RAS – A TECHNOLOGY OF THE FUTURE
Vasco Mota – is one of Norway's leading RAS scientists. After completing his PhD certificate and spending 4 years researching this field, he is absolutely certain that RAS technology will play an important role in the growth of the aquaculture industry in the future.
344 million baby Atlantic salmon are produced annually in Norway. According to Mota, this production is currently facing a major technological change. He believes that in the near future, the majority of salmon production, from caviar to commercial-sized fish, will be raised entirely in a recirculating aquaculture system - RAS.
RAS is a aquaculture system with high-density, in tanks (or lakes) with a controlled environment. The circulating system filters and cleans the water to return to the culture tanks. RAS has many advantages such as productivity, high quality, no environmental pollution, saving water and energy resources, high biological safety.

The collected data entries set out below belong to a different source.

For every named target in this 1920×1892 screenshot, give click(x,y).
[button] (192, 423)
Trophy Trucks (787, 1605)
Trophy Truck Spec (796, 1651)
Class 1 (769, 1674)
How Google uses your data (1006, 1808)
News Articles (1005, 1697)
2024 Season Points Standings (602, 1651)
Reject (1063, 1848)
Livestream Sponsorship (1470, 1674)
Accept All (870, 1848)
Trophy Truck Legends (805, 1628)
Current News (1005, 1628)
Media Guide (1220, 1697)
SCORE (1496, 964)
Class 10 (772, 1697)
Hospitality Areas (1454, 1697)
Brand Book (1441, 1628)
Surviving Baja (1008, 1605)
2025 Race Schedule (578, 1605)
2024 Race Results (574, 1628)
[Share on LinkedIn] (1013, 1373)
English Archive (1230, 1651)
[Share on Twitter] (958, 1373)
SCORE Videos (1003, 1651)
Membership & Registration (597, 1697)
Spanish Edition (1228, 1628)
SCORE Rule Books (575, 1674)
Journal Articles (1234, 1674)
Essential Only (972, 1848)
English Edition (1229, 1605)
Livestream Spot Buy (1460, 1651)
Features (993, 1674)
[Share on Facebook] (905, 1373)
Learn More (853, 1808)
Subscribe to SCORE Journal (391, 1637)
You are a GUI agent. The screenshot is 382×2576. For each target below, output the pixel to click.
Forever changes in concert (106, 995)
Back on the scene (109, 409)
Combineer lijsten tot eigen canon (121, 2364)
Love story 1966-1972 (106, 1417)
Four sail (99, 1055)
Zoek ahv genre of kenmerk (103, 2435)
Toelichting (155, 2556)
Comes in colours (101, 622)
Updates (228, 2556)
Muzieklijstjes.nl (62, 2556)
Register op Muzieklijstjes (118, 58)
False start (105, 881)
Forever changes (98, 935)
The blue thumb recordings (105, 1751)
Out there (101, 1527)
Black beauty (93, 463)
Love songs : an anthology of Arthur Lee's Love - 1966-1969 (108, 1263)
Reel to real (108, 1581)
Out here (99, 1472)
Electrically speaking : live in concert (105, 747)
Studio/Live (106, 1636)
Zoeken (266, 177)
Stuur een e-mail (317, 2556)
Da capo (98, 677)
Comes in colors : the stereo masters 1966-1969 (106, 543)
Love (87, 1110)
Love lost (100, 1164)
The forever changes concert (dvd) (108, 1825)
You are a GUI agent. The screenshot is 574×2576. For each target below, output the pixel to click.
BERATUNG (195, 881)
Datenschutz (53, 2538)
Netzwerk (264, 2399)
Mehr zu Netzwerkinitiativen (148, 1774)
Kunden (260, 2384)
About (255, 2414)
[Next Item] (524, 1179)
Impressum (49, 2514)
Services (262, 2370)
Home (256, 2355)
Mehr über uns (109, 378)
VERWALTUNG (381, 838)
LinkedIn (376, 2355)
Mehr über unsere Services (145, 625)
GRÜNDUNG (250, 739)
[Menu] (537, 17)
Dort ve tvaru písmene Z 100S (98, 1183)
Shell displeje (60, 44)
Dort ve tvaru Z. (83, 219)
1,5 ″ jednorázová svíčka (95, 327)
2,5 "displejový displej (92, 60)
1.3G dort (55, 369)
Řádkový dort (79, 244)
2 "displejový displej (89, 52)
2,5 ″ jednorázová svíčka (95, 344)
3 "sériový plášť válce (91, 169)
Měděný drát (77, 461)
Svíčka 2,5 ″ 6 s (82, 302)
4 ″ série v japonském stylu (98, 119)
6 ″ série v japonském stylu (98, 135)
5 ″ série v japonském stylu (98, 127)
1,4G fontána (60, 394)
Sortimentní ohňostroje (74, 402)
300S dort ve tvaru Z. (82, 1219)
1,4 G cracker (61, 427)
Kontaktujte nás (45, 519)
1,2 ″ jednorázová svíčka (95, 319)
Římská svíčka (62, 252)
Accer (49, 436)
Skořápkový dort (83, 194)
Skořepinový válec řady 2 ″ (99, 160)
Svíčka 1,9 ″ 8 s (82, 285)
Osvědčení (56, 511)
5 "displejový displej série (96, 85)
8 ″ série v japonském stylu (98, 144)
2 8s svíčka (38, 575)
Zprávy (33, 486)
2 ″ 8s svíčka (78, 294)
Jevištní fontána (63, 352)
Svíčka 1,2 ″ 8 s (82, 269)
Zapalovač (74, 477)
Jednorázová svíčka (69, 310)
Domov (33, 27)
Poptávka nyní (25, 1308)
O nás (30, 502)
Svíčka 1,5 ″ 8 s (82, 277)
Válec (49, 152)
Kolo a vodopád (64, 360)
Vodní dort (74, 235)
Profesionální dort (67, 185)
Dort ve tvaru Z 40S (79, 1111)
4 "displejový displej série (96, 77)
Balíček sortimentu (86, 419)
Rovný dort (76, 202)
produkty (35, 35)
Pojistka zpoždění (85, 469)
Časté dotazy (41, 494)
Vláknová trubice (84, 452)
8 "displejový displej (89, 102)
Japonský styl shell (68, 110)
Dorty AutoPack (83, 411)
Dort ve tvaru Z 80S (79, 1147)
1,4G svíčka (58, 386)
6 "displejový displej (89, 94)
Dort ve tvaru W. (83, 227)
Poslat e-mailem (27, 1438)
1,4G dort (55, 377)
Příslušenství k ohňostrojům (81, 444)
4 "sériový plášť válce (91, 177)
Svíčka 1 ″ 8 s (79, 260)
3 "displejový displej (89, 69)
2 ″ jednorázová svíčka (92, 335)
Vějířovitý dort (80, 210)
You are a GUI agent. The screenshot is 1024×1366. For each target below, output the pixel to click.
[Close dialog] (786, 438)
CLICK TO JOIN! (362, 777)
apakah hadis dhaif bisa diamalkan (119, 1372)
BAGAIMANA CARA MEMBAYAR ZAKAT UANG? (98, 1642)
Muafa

“The potential of RAS is huge. Fish raised in RAS is one of the smallest environmental practices in the food production industry. Currently, the complexity and high initial cost of construction are barriers to the expansion of the recirculating aquaculture system (RAS). It may take 5, 10 or 15 years, but RAS technology will be the future.”, said Vasco Mota.
Bringing RAS technology to go further
With funding in place and from 9 RAS units, at the Aquaculture Research Station in Tromsø, Vasco Mota is ready to take RAS technology one step further.
“RAS is a biosecurity farming system. Vasco Mota said everything that comes in and out is disinfected and checked, so there is very little chance of infection in the system.”
However, developing RAS also poses new challenges, such as how to disinfect water without negatively impacting to salmon health and biofilter performance. More knowledge is required for a more active and effective disinfection strategy.
Reseachers of Nofima, Vasco Mota believes that the aquaculture industry of the future will be moved to land farming, which is inevitable. He now leads the RAS Health research project, with a goal of improving water treatment methods in recirculating aquaculture systems (RAS). Photo: Lars Ake Andersen/ Nofima
His research project is expected to contribute to the water disinfection process and have an impact on how RAS establishment are designed and operated in the future. By developing an efficient production system while improving the health standards of fish production, the RASHealth project will also contribute directly to the sustainability of Norwegian aquaculture.
Scientist of Nofima is currently designing and overseeing the construction of a new RAS establishment including more than 20 RAS units at the Aquaculture Research Station, which Nofima co-owns with the University of Tromsø.
“Fish farming in RAS is very different from traditional farming systems such as marine cages or land-flow systems. Because the water is recirculated, bacteria, viruses and fish metabolites can be accumulated. Therefore, water treatment is an important part of these systems. The newly built RAS units will allow us to study pathogens in RAS,” he said.
To develop new sterilization strategies, some of the test had to be infected with bacteria and viruses. This allows scientists to find the most effective methods for treating pathogens and water sources.
Savings cost for the RAS system
Vasco Mota believes that moving salmon farming to mainland in the future is inevitable.
“And we will go further in developing RAS establishments where costs are coming down,” he said. Vasco Mota explains that there will be many companies that can afford to use this technology and it can be done anywhere, you just need access to high quality water.”
He believes the next ten years will be very important for Norwegian salmon in relation to the market. “Consumer perceptions of Atlantic salmon production will also need to change. Perhaps some people would think that fish produced in RAS establishments have lower quality, but that is not correct. Vasco says the fish is a premium product even though it's been raised in the RAS all its life.”
He said a large RAS farm is currently being built in the middle of the Netherlands. In addition, about 10 countries around the world have started producing Atlantic salmon using RAS recirculating aquaculture technology. The EU countries such as Denmark, Poland and France; USA; China and Canada are among them.
The RASHealth project he currently leads will continue until 2023. Vasco Mota is also involved in several major RAS technology projects at Nofima.